Our teaching is complete here at ESBTAO in Togo. Tomorrow (Friday) is the final exam, and then we head to the airport for the long trip home. While the students are presumably studying ferociously, we enjoyed a long dinner and conversation with Director Allaboe this evening.
Despite what often feels like a slow pace to the class, it is quite incredible to look back at the ground we have covered. Despite working through a translator and cultural differences, we have discussed many exegetical principles, theological motifs, and passages from Mark in detail. We have discussed the nature of pastoral ministry to the suffering, how to prepare a sermon, and eschatology. The breadth of the class has indeed been great (partially by my purpose, and partially because of their questions).
The more that I get to know the students, the more impressed I am, and the more honored I am to be a part of their lives, albeit for a few short weeks. We have students from at least three countries, who have left family and security behind, who plan to be pastors and missionaries and church planters, even in Muslim-majority parts of Africa. It is easy to see their sharp intellects by their comments in class, but in the conversations during breaks and after class is when I have made friendships. Today, for example, we spoke to a student who speaks four languages (French, English, Ewe, Kabye, his tribal language), and wants to plant churches in northern Togo in a nominally Muslim region. He is a fairly quiet student in class, but I saw a tremendous strength to his character.
We eat three times a day at the Allaboes' house, and there is often another visitor(s). Our conversations around the table at meals have been fascinating. Through them, I have learned an incredible amount about many things--the status of the church and theological education in francophone West Africa, for one, not to mention the insights into central African politics. Director and Madame Allaboe obviously understand West Africa, but he has spent a lot of time in the West for studies, so he has a unique ability to share his insights regarding the differences and similarities between the West and Africa, what works and what doesn't, and how to best move forward.
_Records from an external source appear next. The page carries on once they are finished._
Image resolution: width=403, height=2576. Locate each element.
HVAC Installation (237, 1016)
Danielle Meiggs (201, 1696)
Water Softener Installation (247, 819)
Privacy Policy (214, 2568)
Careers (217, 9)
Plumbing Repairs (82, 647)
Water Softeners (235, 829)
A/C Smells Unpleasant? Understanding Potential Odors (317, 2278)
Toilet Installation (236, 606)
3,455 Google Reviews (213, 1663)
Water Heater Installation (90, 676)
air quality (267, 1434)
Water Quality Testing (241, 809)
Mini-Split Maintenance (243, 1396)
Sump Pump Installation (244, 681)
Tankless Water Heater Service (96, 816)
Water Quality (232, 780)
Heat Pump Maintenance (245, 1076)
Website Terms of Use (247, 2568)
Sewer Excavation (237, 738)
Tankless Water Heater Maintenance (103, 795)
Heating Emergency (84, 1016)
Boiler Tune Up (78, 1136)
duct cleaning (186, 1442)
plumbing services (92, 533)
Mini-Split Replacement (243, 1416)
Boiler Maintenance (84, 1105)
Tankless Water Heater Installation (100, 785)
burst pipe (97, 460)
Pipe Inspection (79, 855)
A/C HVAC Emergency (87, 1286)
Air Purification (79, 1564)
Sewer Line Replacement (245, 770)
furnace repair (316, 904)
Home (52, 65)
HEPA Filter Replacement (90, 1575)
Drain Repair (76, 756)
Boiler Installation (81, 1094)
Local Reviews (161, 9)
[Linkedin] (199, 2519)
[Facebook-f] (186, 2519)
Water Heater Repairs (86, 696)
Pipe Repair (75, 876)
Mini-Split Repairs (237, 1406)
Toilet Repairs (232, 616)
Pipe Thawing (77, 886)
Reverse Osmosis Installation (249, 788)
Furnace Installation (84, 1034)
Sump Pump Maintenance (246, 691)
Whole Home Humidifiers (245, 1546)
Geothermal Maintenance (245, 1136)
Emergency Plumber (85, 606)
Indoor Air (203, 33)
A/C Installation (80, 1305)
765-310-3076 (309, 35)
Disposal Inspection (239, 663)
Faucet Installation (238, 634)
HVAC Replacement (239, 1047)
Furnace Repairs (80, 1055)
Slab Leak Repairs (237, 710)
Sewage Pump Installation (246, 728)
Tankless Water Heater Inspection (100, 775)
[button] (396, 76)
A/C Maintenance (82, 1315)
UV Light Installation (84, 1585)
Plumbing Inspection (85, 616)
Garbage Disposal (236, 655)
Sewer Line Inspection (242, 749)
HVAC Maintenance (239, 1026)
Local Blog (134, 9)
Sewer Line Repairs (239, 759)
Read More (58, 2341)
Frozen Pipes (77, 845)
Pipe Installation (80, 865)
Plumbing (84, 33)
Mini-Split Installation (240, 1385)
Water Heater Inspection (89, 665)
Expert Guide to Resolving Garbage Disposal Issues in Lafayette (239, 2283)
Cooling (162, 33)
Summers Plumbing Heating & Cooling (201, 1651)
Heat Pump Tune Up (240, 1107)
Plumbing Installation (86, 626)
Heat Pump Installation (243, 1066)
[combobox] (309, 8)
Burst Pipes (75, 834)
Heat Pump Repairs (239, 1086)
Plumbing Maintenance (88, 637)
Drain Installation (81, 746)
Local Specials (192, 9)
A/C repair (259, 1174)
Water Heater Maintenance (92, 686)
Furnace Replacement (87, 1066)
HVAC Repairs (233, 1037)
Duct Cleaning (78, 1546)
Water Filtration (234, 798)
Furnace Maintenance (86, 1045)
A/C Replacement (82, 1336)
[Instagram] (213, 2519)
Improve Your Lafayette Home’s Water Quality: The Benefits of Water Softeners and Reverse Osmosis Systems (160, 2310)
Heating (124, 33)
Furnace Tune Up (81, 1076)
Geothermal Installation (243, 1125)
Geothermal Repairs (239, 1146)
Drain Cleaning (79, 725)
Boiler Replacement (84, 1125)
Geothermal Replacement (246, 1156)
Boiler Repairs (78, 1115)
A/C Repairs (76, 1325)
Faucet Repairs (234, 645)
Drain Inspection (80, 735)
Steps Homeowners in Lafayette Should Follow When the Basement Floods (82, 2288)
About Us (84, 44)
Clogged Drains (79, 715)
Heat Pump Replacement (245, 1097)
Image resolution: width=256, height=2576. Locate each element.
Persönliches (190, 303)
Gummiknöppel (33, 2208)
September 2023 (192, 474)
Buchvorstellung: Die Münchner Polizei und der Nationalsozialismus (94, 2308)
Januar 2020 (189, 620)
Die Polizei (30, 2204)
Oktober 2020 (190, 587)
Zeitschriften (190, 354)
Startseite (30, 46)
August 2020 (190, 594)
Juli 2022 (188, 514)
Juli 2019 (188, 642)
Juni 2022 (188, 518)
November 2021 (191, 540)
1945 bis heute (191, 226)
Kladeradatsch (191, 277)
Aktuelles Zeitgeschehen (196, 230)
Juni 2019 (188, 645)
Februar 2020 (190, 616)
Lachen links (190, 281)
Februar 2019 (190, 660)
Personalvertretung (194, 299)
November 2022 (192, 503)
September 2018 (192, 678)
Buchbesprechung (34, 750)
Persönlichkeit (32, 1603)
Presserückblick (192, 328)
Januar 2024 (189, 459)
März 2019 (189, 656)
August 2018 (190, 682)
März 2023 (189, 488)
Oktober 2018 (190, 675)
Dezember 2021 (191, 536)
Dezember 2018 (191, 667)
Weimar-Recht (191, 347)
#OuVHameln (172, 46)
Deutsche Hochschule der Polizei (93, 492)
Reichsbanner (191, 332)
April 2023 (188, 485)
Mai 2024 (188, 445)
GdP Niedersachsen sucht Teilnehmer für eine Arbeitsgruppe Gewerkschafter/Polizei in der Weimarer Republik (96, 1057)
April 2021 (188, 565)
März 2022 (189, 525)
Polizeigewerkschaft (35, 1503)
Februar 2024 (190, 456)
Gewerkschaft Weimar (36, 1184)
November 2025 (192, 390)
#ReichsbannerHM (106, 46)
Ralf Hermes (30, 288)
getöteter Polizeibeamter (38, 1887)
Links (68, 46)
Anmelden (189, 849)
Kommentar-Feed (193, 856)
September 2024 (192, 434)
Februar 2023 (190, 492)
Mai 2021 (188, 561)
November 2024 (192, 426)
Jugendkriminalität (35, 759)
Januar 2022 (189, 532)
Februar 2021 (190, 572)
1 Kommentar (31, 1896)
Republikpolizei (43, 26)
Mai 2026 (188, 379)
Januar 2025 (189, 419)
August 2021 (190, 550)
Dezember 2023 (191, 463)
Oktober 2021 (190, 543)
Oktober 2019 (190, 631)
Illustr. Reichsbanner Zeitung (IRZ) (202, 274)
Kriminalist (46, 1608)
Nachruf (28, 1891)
Yet, in the midst of the cultural avalanche, we are here to teach the Bible, and the students are here to learn the Bible. In many respects, it's our common language. I have prepared for months, and still wound up re-working most of the first week. Each day means several hours of prep, followed by three hours of teaching. The prayer and hope and goal is not mere information transfer. We want to see a wave of young pastors who fall in love with God, who treasure and understand His Word, and who are compelled by His Spirit to serve Him by serving His church. To that end I pray, that a deeper understanding of Scripture, and the Gospels in particular, would be the seeds of a powerful movement of churches in West Africa.